Our Founding Fathers understood that a constitutional republic could be sustained only by a moral and virtuous people. Limited government works only if there’s a shared moral consensus enabling people to self-govern, thus negating the need for an expansive government with endless programs, many of which exist to mitigate the consequences of bad choices and wrong behaviors.

Unfortunately, in today’s America, the moral consensus is gone. Many Democrats understand morality to be oppressive, and still others think freedom is achieved only in its absence. Meanwhile, the subsidies necessary to palliate the consequences of behaviors once considered immoral and wrong dig ever deeper into our wallets.

If America embraces socialism a second time, it won’t be limited to providing corn for our neighbors. The Pilgrims were the first to experiment with socialism with communal farming, which nearly wiped out the first colony. Since food — whether you worked for it or not — was to be shared and provided by others, why toil under a hot sun only to see the fruit of your labor go to another? Shortages and conflict arose, and the Pilgrims nearly starved after just one perilous year of socialism.

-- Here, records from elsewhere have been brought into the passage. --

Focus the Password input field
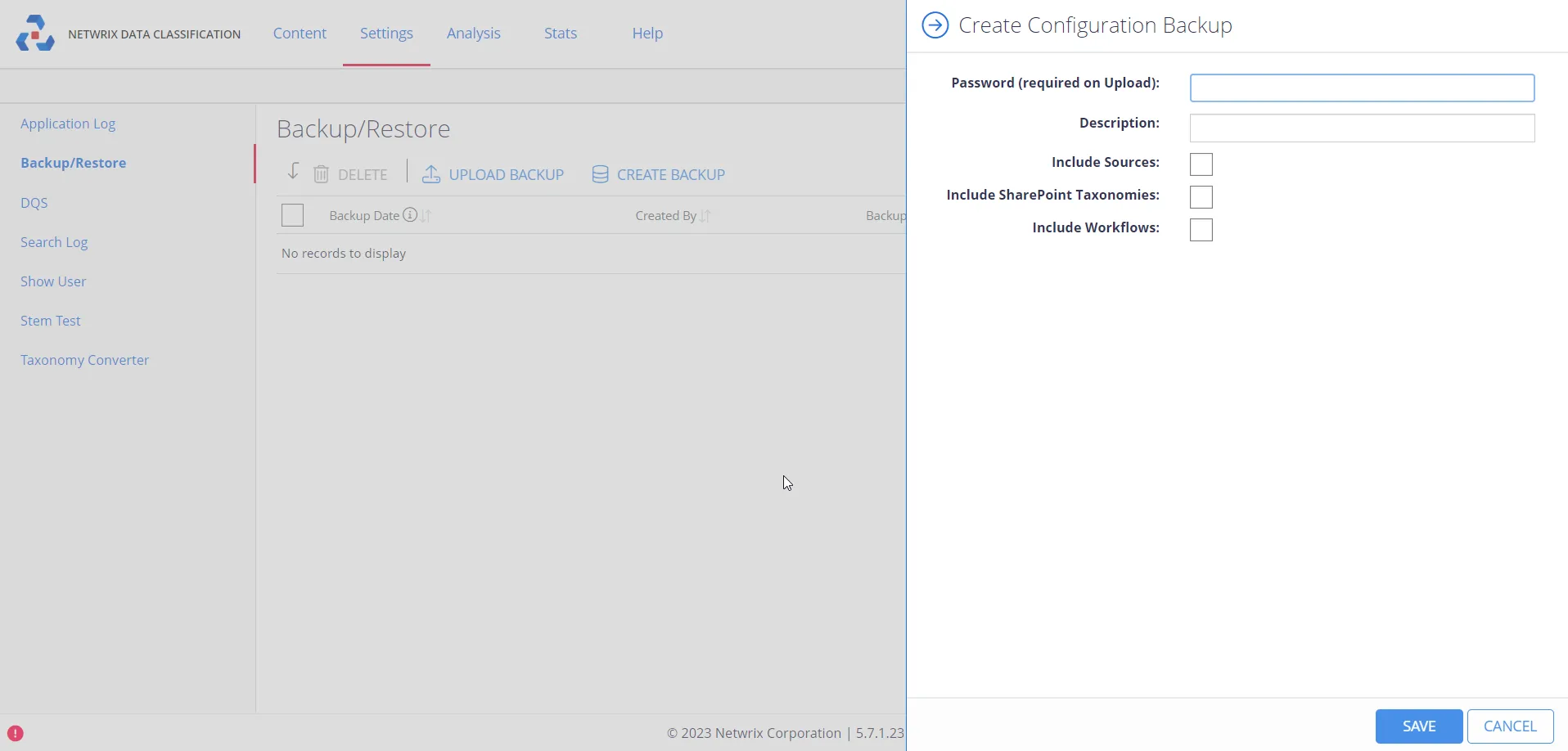The width and height of the screenshot is (1568, 751). pos(1362,88)
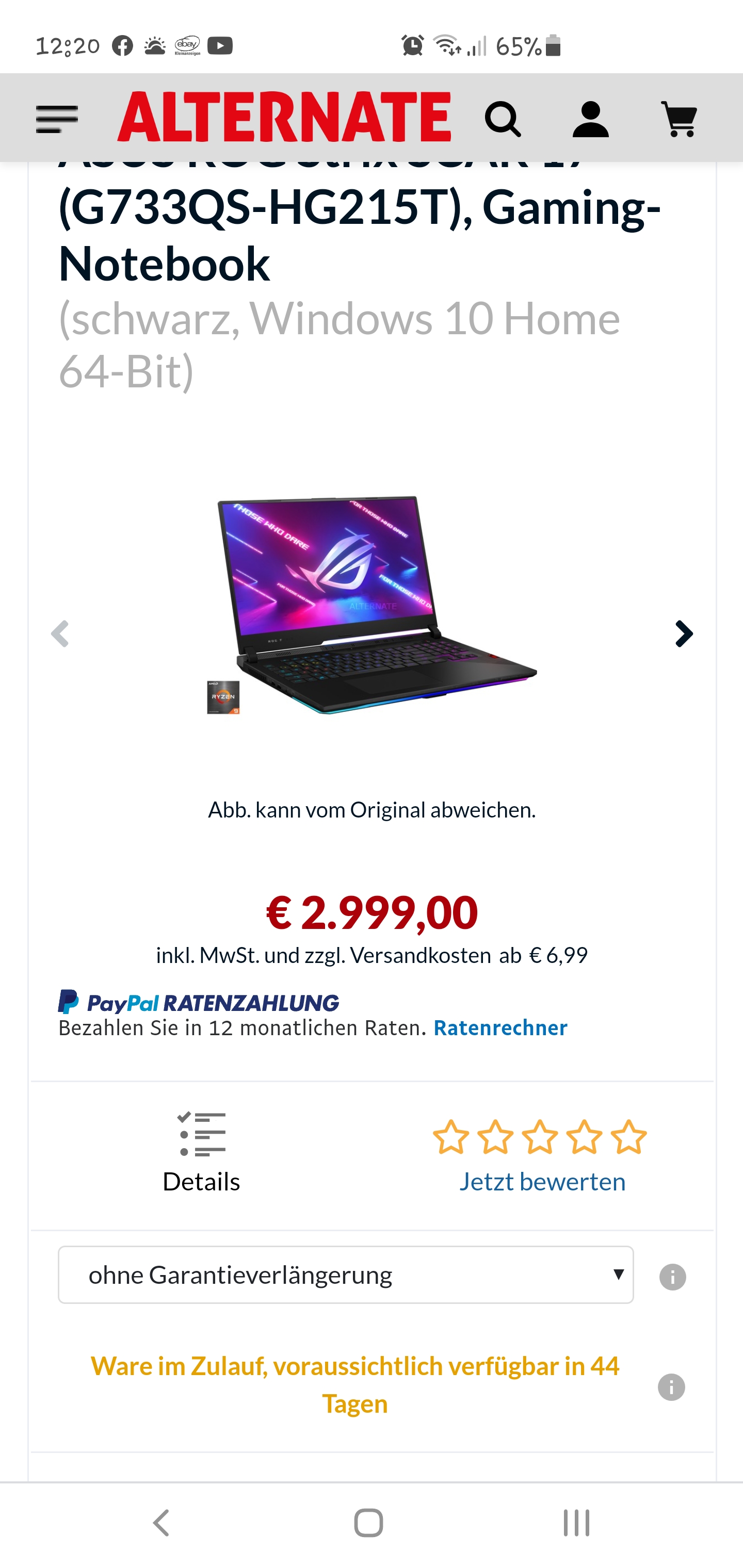Tap the Android recent apps button

point(576,1523)
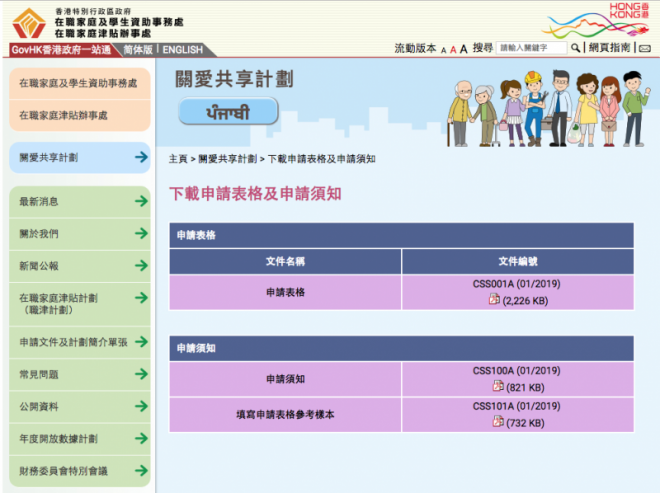Image resolution: width=660 pixels, height=493 pixels.
Task: Switch to ENGLISH language version
Action: (182, 50)
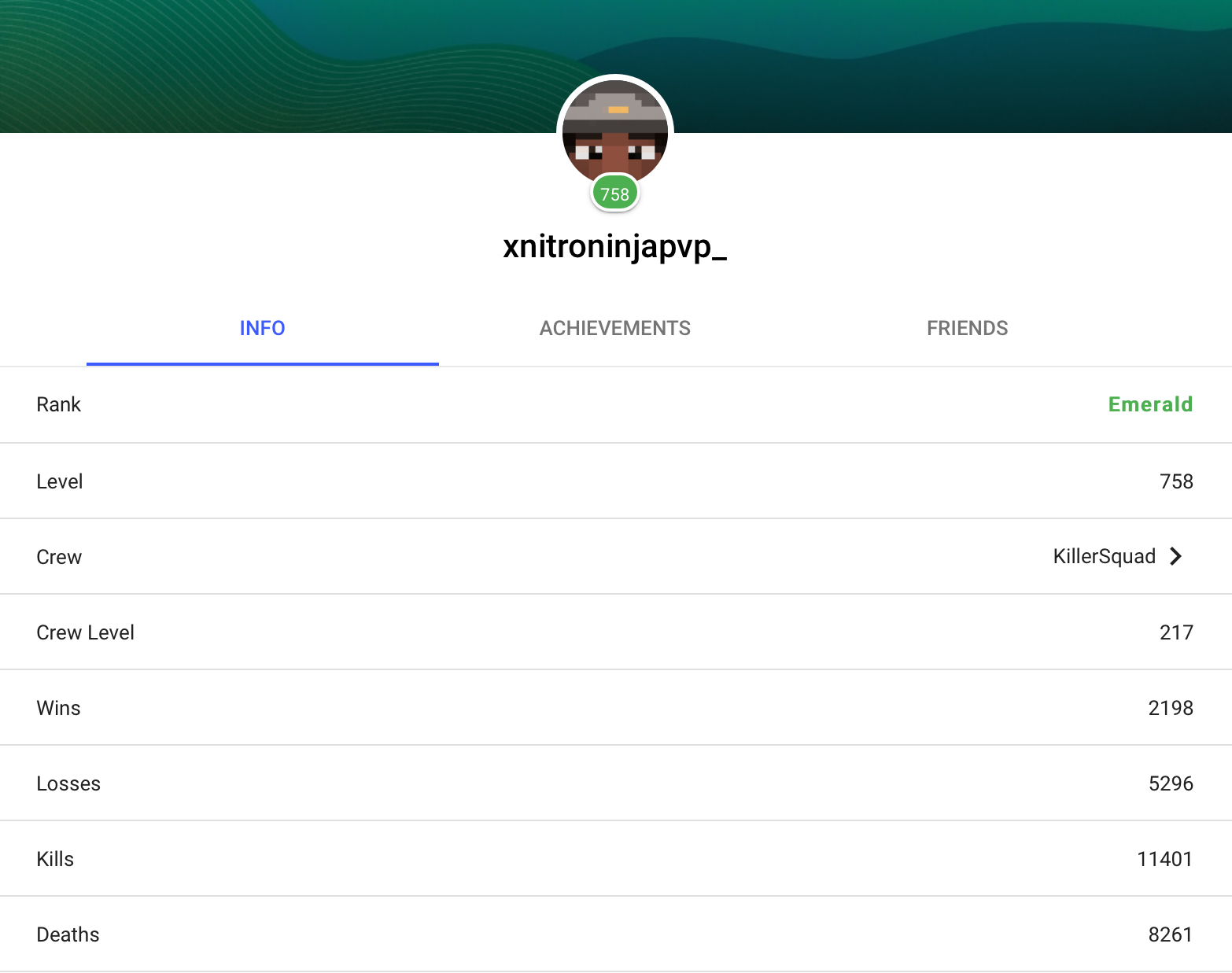Click the green Emerald rank label
The width and height of the screenshot is (1232, 973).
click(x=1150, y=404)
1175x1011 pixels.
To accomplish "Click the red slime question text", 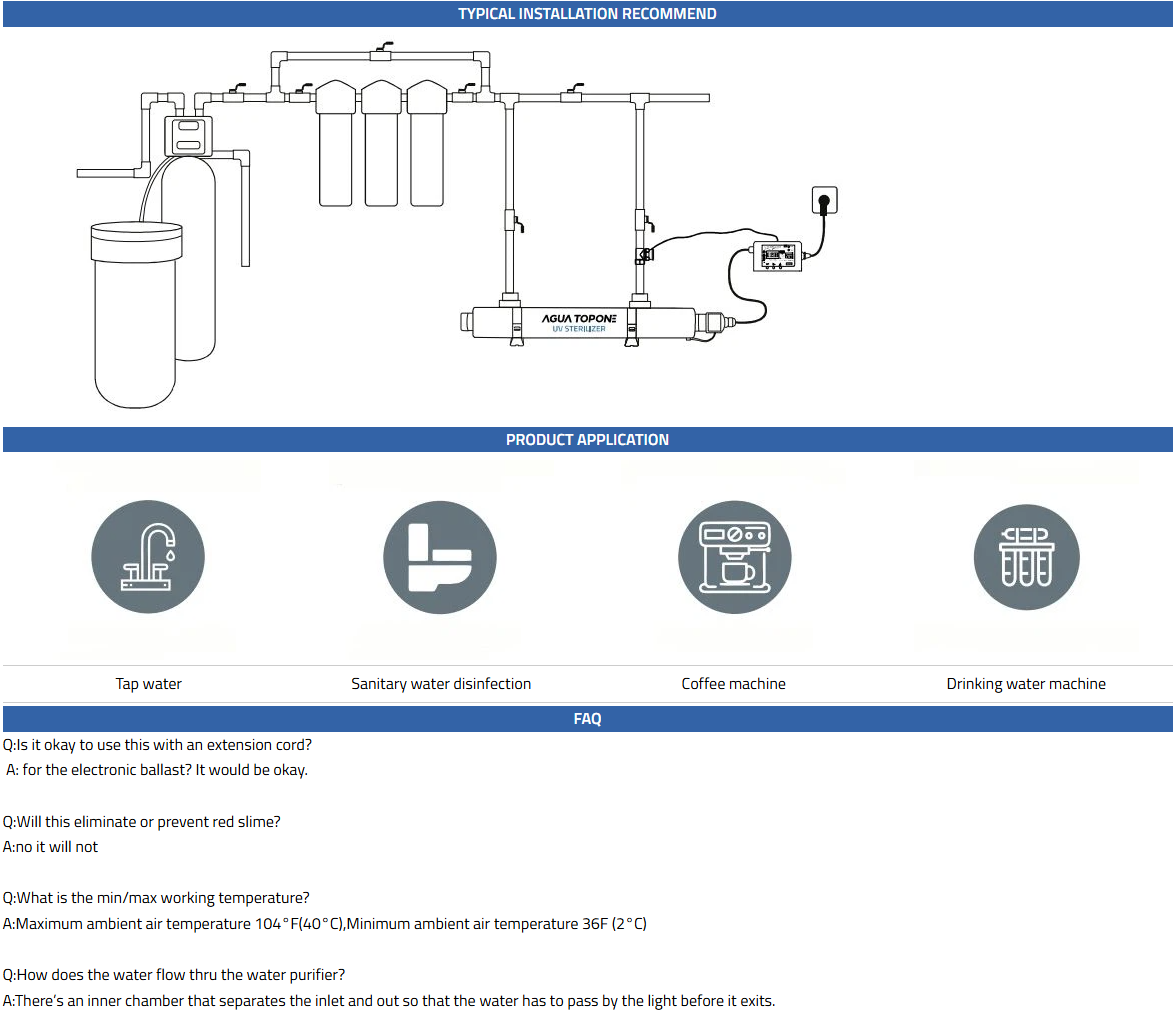I will tap(141, 822).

Fortunately, they learned quickly and soon saw the error of their ways.



What will socialism 2.0 look like in America if it’s tried again? We will be required to subsidize behaviors that earlier generations stigmatized because they were seen as costly, socially destructive and morally wrong. Americans have little problem providing for the aged and the infirm or helping when a lapse of judgment places someone in a difficult position. But when that lapse of judgment becomes a lifestyle, asking others to subsidize it is neither compassionate nor moral.

When socialism 2.0 inevitably fails, will responsibility be returned to the individual to till their own land? Or will the finger of blame point to the responsible and productive because they are not doing enough to subsidize their neighbor?